- _What you should do_: Put every line of the listing below into a JSON list of strings, one string per line, with blank lines left out.

**** Source information ****

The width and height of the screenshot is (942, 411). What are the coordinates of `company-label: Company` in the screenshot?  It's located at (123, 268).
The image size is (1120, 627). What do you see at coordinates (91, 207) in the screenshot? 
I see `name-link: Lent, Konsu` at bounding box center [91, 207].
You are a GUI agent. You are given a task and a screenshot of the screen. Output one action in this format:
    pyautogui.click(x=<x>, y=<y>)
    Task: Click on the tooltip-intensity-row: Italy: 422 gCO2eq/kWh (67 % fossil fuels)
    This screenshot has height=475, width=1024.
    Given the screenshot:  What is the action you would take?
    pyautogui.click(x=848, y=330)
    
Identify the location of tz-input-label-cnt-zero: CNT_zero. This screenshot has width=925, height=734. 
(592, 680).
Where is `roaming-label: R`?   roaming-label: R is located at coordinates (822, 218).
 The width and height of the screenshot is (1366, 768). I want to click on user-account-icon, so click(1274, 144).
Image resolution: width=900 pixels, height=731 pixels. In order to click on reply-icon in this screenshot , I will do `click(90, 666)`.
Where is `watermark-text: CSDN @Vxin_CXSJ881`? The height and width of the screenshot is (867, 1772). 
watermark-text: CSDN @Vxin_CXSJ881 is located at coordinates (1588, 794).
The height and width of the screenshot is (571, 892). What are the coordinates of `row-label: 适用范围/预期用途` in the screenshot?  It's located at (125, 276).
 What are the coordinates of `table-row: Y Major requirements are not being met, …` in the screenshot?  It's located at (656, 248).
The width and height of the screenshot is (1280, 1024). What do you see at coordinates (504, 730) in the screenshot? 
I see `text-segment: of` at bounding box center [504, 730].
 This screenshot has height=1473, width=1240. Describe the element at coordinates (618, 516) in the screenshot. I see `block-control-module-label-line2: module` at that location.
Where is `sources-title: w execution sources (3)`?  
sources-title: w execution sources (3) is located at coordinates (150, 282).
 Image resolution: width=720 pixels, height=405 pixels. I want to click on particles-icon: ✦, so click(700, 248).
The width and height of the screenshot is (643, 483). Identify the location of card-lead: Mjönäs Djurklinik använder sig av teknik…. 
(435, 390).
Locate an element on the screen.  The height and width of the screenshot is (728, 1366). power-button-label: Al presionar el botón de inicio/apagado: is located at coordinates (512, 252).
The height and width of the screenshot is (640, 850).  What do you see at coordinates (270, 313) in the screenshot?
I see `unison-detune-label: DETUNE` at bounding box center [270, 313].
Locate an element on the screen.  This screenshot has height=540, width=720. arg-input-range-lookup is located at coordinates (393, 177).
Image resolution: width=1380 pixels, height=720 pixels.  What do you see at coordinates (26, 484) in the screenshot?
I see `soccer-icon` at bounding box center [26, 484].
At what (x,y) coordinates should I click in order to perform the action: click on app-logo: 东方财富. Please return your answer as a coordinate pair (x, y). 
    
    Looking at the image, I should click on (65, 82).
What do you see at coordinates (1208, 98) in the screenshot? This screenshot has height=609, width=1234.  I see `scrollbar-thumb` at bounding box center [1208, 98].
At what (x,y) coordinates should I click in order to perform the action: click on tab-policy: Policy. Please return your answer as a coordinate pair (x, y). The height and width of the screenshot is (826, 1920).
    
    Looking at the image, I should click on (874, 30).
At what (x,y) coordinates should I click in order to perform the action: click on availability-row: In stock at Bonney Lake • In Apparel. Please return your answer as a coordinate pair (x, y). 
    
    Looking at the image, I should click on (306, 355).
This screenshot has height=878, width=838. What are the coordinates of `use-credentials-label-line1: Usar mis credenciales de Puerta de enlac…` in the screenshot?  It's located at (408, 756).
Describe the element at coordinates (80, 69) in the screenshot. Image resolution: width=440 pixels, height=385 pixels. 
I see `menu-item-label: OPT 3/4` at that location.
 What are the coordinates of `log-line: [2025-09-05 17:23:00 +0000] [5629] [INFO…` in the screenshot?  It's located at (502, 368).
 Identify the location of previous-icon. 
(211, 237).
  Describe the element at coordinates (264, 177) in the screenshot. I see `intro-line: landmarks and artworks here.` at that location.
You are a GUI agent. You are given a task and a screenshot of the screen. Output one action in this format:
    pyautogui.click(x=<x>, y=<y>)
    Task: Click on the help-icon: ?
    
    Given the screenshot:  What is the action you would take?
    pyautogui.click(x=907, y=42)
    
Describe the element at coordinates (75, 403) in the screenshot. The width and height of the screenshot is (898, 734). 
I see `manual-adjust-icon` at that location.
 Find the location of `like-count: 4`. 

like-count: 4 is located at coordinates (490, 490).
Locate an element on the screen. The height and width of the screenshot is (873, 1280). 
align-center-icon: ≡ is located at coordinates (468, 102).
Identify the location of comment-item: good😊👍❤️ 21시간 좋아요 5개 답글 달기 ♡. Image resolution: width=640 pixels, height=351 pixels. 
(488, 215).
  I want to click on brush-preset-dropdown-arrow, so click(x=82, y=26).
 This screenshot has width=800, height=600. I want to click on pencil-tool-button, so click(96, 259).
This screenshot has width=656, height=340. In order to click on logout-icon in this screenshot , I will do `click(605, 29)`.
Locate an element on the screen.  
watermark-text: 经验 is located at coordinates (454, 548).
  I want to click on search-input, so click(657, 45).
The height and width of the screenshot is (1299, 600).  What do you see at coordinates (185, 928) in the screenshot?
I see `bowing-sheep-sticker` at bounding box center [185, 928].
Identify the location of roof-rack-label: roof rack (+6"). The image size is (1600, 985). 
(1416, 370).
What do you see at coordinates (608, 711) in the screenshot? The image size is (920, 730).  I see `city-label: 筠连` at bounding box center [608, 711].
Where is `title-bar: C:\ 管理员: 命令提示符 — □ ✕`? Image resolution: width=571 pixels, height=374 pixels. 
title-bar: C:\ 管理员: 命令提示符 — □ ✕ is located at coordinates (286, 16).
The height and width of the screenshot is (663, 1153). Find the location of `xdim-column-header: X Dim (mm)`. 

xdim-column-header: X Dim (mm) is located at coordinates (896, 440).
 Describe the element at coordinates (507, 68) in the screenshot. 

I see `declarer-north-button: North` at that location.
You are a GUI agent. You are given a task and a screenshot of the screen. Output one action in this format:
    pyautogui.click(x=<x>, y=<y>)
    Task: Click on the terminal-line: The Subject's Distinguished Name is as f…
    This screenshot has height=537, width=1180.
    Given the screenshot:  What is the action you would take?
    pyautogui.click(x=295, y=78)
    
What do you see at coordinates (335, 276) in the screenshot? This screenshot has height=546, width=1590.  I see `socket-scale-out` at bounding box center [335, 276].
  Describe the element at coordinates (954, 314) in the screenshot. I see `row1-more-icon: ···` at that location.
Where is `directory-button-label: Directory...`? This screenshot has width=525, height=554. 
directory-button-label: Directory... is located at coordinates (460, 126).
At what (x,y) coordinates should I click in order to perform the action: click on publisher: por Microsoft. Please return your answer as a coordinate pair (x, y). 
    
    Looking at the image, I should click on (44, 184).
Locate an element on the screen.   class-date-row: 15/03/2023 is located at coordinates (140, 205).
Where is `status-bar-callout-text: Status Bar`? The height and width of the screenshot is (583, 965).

****

- _Result for this task_:
[
  "The width and height of the screenshot is (942, 411). What are the coordinates of `company-label: Company` in the screenshot?  It's located at (123, 268).",
  "The image size is (1120, 627). What do you see at coordinates (91, 207) in the screenshot? ",
  "I see `name-link: Lent, Konsu` at bounding box center [91, 207].",
  "You are a GUI agent. You are given a task and a screenshot of the screen. Output one action in this format:",
  "    pyautogui.click(x=<x>, y=<y>)",
  "    Task: Click on the tooltip-intensity-row: Italy: 422 gCO2eq/kWh (67 % fossil fuels)",
  "    This screenshot has height=475, width=1024.",
  "    Given the screenshot:  What is the action you would take?",
  "    pyautogui.click(x=848, y=330)",
  "Identify the location of tz-input-label-cnt-zero: CNT_zero. This screenshot has width=925, height=734. ",
  "(592, 680).",
  "Where is `roaming-label: R`?   roaming-label: R is located at coordinates (822, 218).",
  " The width and height of the screenshot is (1366, 768). I want to click on user-account-icon, so click(1274, 144).",
  "Image resolution: width=900 pixels, height=731 pixels. In order to click on reply-icon in this screenshot , I will do `click(90, 666)`.",
  "Where is `watermark-text: CSDN @Vxin_CXSJ881`? The height and width of the screenshot is (867, 1772). ",
  "watermark-text: CSDN @Vxin_CXSJ881 is located at coordinates (1588, 794).",
  "The height and width of the screenshot is (571, 892). What are the coordinates of `row-label: 适用范围/预期用途` in the screenshot?  It's located at (125, 276).",
  " What are the coordinates of `table-row: Y Major requirements are not being met, …` in the screenshot?  It's located at (656, 248).",
  "The width and height of the screenshot is (1280, 1024). What do you see at coordinates (504, 730) in the screenshot? ",
  "I see `text-segment: of` at bounding box center [504, 730].",
  " This screenshot has height=1473, width=1240. Describe the element at coordinates (618, 516) in the screenshot. I see `block-control-module-label-line2: module` at that location.",
  "Where is `sources-title: w execution sources (3)`?  ",
  "sources-title: w execution sources (3) is located at coordinates (150, 282).",
  " Image resolution: width=720 pixels, height=405 pixels. I want to click on particles-icon: ✦, so click(700, 248).",
  "The width and height of the screenshot is (643, 483). Identify the location of card-lead: Mjönäs Djurklinik använder sig av teknik…. ",
  "(435, 390).",
  "Locate an element on the screen.  The height and width of the screenshot is (728, 1366). power-button-label: Al presionar el botón de inicio/apagado: is located at coordinates (512, 252).",
  "The height and width of the screenshot is (640, 850).  What do you see at coordinates (270, 313) in the screenshot?",
  "I see `unison-detune-label: DETUNE` at bounding box center [270, 313].",
  "Locate an element on the screen.  This screenshot has height=540, width=720. arg-input-range-lookup is located at coordinates (393, 177).",
  "Image resolution: width=1380 pixels, height=720 pixels.  What do you see at coordinates (26, 484) in the screenshot?",
  "I see `soccer-icon` at bounding box center [26, 484].",
  "At what (x,y) coordinates should I click in order to perform the action: click on app-logo: 东方财富. Please return your answer as a coordinate pair (x, y). ",
  "    Looking at the image, I should click on (65, 82).",
  "What do you see at coordinates (1208, 98) in the screenshot? This screenshot has height=609, width=1234.  I see `scrollbar-thumb` at bounding box center [1208, 98].",
  "At what (x,y) coordinates should I click in order to perform the action: click on tab-policy: Policy. Please return your answer as a coordinate pair (x, y). The height and width of the screenshot is (826, 1920).",
  "    Looking at the image, I should click on (874, 30).",
  "At what (x,y) coordinates should I click in order to perform the action: click on availability-row: In stock at Bonney Lake • In Apparel. Please return your answer as a coordinate pair (x, y). ",
  "    Looking at the image, I should click on (306, 355).",
  "This screenshot has height=878, width=838. What are the coordinates of `use-credentials-label-line1: Usar mis credenciales de Puerta de enlac…` in the screenshot?  It's located at (408, 756).",
  "Describe the element at coordinates (80, 69) in the screenshot. Image resolution: width=440 pixels, height=385 pixels. ",
  "I see `menu-item-label: OPT 3/4` at that location.",
  " What are the coordinates of `log-line: [2025-09-05 17:23:00 +0000] [5629] [INFO…` in the screenshot?  It's located at (502, 368).",
  " Identify the location of previous-icon. ",
  "(211, 237).",
  "  Describe the element at coordinates (264, 177) in the screenshot. I see `intro-line: landmarks and artworks here.` at that location.",
  "You are a GUI agent. You are given a task and a screenshot of the screen. Output one action in this format:",
  "    pyautogui.click(x=<x>, y=<y>)",
  "    Task: Click on the help-icon: ?",
  "    Given the screenshot:  What is the action you would take?",
  "    pyautogui.click(x=907, y=42)",
  "Describe the element at coordinates (75, 403) in the screenshot. The width and height of the screenshot is (898, 734). ",
  "I see `manual-adjust-icon` at that location.",
  " Find the location of `like-count: 4`. ",
  "like-count: 4 is located at coordinates (490, 490).",
  "Locate an element on the screen. The height and width of the screenshot is (873, 1280). ",
  "align-center-icon: ≡ is located at coordinates (468, 102).",
  "Identify the location of comment-item: good😊👍❤️ 21시간 좋아요 5개 답글 달기 ♡. Image resolution: width=640 pixels, height=351 pixels. ",
  "(488, 215).",
  "  I want to click on brush-preset-dropdown-arrow, so click(x=82, y=26).",
  " This screenshot has width=800, height=600. I want to click on pencil-tool-button, so click(96, 259).",
  "This screenshot has width=656, height=340. In order to click on logout-icon in this screenshot , I will do `click(605, 29)`.",
  "Locate an element on the screen.  ",
  "watermark-text: 经验 is located at coordinates (454, 548).",
  "  I want to click on search-input, so click(657, 45).",
  "The height and width of the screenshot is (1299, 600).  What do you see at coordinates (185, 928) in the screenshot?",
  "I see `bowing-sheep-sticker` at bounding box center [185, 928].",
  "Identify the location of roof-rack-label: roof rack (+6\"). The image size is (1600, 985). ",
  "(1416, 370).",
  "What do you see at coordinates (608, 711) in the screenshot? The image size is (920, 730).  I see `city-label: 筠连` at bounding box center [608, 711].",
  "Where is `title-bar: C:\\ 管理员: 命令提示符 — □ ✕`? Image resolution: width=571 pixels, height=374 pixels. ",
  "title-bar: C:\\ 管理员: 命令提示符 — □ ✕ is located at coordinates (286, 16).",
  "The height and width of the screenshot is (663, 1153). Find the location of `xdim-column-header: X Dim (mm)`. ",
  "xdim-column-header: X Dim (mm) is located at coordinates (896, 440).",
  " Describe the element at coordinates (507, 68) in the screenshot. ",
  "I see `declarer-north-button: North` at that location.",
  "You are a GUI agent. You are given a task and a screenshot of the screen. Output one action in this format:",
  "    pyautogui.click(x=<x>, y=<y>)",
  "    Task: Click on the terminal-line: The Subject's Distinguished Name is as f…",
  "    This screenshot has height=537, width=1180.",
  "    Given the screenshot:  What is the action you would take?",
  "    pyautogui.click(x=295, y=78)",
  "What do you see at coordinates (335, 276) in the screenshot? This screenshot has height=546, width=1590.  I see `socket-scale-out` at bounding box center [335, 276].",
  "  Describe the element at coordinates (954, 314) in the screenshot. I see `row1-more-icon: ···` at that location.",
  "Where is `directory-button-label: Directory...`? This screenshot has width=525, height=554. ",
  "directory-button-label: Directory... is located at coordinates (460, 126).",
  "At what (x,y) coordinates should I click in order to perform the action: click on publisher: por Microsoft. Please return your answer as a coordinate pair (x, y). ",
  "    Looking at the image, I should click on (44, 184).",
  "Locate an element on the screen.   class-date-row: 15/03/2023 is located at coordinates (140, 205).",
  "Where is `status-bar-callout-text: Status Bar`? The height and width of the screenshot is (583, 965)."
]